Richard Hughes, Nel pericolo
Cargo, 182 pagine, 18,50 euro
Secondo Truman Capote, Il signore delle mosche, del premio Nobel William Golding, era un diretto plagio di una delle opere più moderne e pessimiste sull’evoluzione della cosiddetta civiltà occidentale che contava la letteratura inglese d’avventura.
In Un ciclone sulla Giamaica di Richard Hughes – da cui venne tratto uno splendido film – un gruppo di beneducati bambini, figli di coloni inglesi, veniva rapito dai pirati rivelandosi alla fine più immorale e crudele dei suoi rapitori.
Non meno importante è il secondo romanzo di Hughes, Nel pericolo (oggi ripubblicato con una ottima introduzione di Michele Mari, l’unico esperto di letteratura marinara nel nostro paese), nel quale si racconta, quasi in una presa diretta mozzafiato, la disavventura dell’Archimede, un mercantile a vapore in viaggio verso la Cina, finito al centro di un inaspettato ciclone, e l’estenuante lotta per la vita che affrontano tutti i membri dell’equipaggio dal capitano ai macchinisti e alla bassa manovalanza costituita da cinesi.

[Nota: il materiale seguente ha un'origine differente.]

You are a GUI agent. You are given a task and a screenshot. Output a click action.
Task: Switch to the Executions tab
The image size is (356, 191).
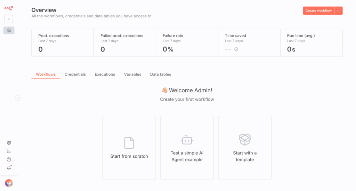[105, 74]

Rispetto al chiaro modello di Tifone di Conrad, la morale che Hughes trae da questa avventura è ancora più radicale: la tecnologia, frutto dell’invenzione e del progresso dell’uomo, è inutile contro l’imprevedibile forza della natura. Solo la virtù degli uomini di mare, una virtù antica e umile, può sopravvivere all’arroganza e alla futile illusione di poter sfidare gli elementi.